What to Consider When Implementing a Cloning Solution
- Hardware purchases planning: For cloning to work effectively, you need to have a minimum number of different hardware models. If you buy a few computers here and there, you’ll wind up with a patchwork environment, and you’ll have to manage dozens of different disk images. More is not better in this case. For more on this topic, check out our coverage of Standardizing Your IT Infrastructure.
- Master disk images planning: Who creates the images? Who decides what software to include and how to configure that software? Remember, these disk images may be deployed to dozens of staff computers or public computers, so the affected parties should have a voice in the development of the image.

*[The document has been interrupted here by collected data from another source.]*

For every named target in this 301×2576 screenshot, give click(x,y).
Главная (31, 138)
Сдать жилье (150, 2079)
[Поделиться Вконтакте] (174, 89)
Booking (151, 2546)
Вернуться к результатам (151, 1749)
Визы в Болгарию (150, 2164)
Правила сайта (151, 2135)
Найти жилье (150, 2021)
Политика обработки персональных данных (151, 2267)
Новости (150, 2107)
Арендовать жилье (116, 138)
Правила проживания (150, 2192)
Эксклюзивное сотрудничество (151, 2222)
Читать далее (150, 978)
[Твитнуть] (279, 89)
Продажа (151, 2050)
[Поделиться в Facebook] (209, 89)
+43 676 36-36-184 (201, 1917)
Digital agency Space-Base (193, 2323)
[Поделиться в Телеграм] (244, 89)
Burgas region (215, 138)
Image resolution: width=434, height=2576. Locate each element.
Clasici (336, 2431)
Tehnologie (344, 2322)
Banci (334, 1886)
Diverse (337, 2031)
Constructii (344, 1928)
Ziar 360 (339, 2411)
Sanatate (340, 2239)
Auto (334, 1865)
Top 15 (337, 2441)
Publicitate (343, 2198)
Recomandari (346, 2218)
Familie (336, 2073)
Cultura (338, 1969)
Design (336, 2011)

- Source image preparation: Microsoft Windows operating systems come with a utility called Sysprep that strips out all unique, specific information (e.g., computer name and security identifier) from your source hard drive and gets it ready for cloning. Nlite is an open-source program that lets you strip out Windows Media Player, Outlook Express and other add-on features from Windows XP (but not Vista). These preparation utilities are often used in concert with post-cloning tools such as, Setup Manager and Ghostwalker. (See "Tweaking and customizating" for more details on these tools).

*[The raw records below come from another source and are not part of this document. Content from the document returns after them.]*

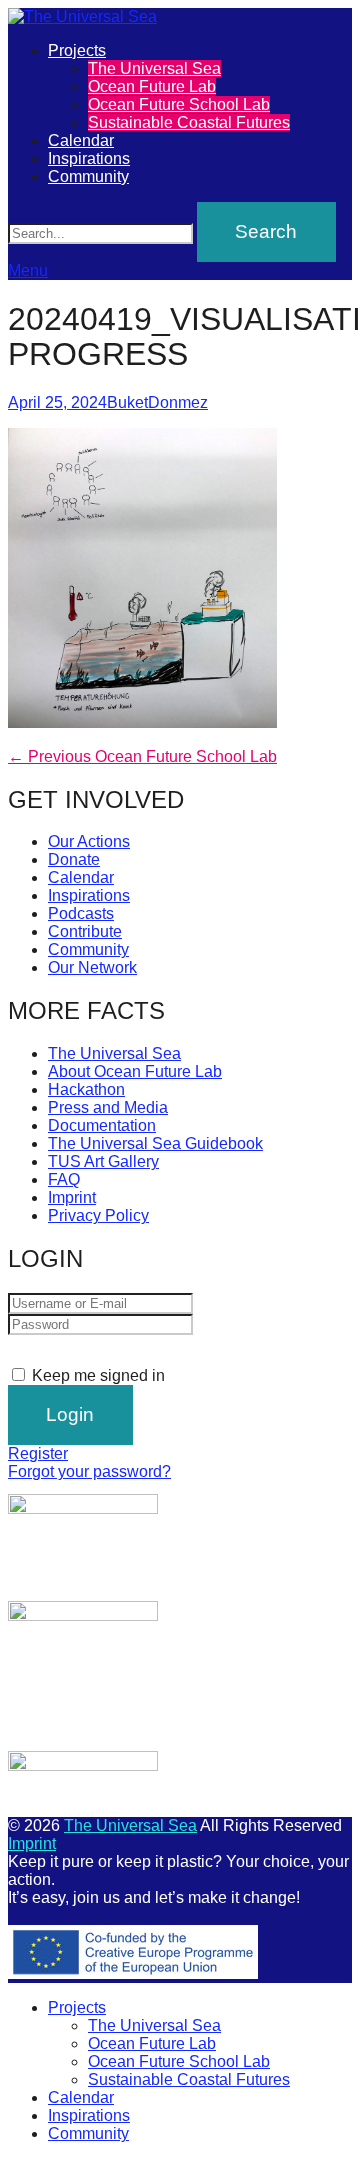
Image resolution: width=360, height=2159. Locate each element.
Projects (77, 50)
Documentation (102, 1125)
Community (88, 176)
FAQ (64, 1179)
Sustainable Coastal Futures (189, 122)
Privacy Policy (98, 1215)
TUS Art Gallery (103, 1161)
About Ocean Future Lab (135, 1071)
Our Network (92, 967)
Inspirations (89, 158)
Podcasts (81, 913)
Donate (74, 859)
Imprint (72, 1197)
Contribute (85, 931)
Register (38, 1453)
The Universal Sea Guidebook (155, 1143)
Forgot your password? (89, 1471)
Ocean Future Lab (152, 86)
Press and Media (108, 1107)
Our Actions (89, 841)
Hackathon (86, 1089)
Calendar (81, 140)
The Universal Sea (154, 68)
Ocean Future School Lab (179, 104)
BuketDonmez (157, 402)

- Image deployment: You can always perform a direct disk-to-disk copy of an image. In other words, your source and destination hard drives are connected to the same computer, or they’re connected via a network. The transfer is direct, without any intermediate steps. However, many librarians and systems administrators create a “master image” and then deploy from that. The master image is usually stored on a removable hard drive or a network drive (see "Testing"). When you have a large number of computers to image, you should consider deploying the image across the network. Using a technology known as multicasting, most disk-cloning programs can image dozens of computers at the same time. Multicasting may slow your network down somewhat (do it after hours or during non-peak hours), but it was designed specifically to send lots of information to lots of computers with the least possible overhead and bandwidth use. It won’t choke your network as long as your network infrastructure is relatively up-to-date. Also, if you’ll be cloning and multicasting on a regular basis, you should consider dedicating a server to the process.
- Testing: If you’re cloning lots of computers, image one or two and examine them carefully before deploying to your entire library. Check that your image is reliable and uncorrupted. Also, look again to make sure that you haven’t forgotten an important setting or an important piece of software.
- Tweaking and customizing: Your computers might be 99 percent identical, but that last 1 percent is still important. After you’ve cloned your PCs, you need to change the name of each one to avoid conflicts on the network. If your computers use static IP addresses (increasingly rare), you should assign these manually to each machine after they’re imaged. In a Windows domain environment, you also need to assign a special identifier (called a SID) to each machine. Often, your cloning software will have a tool that can handle this automatically (e.g., Ghostwalker or Setup Manager).
- Image storage and management: With most cloning software, you can save your images to a local hard drive, a network drive, a tape backup, CDs or DVDs. Avoid CDs and DVDs if you can. Since most images won’t fit on a single CD or DVD, you’ll have to span your image across multiple disks. However, once you’ve saved your master drive to a local hard drive or a network drive, you can use DVDs to create backups of these images.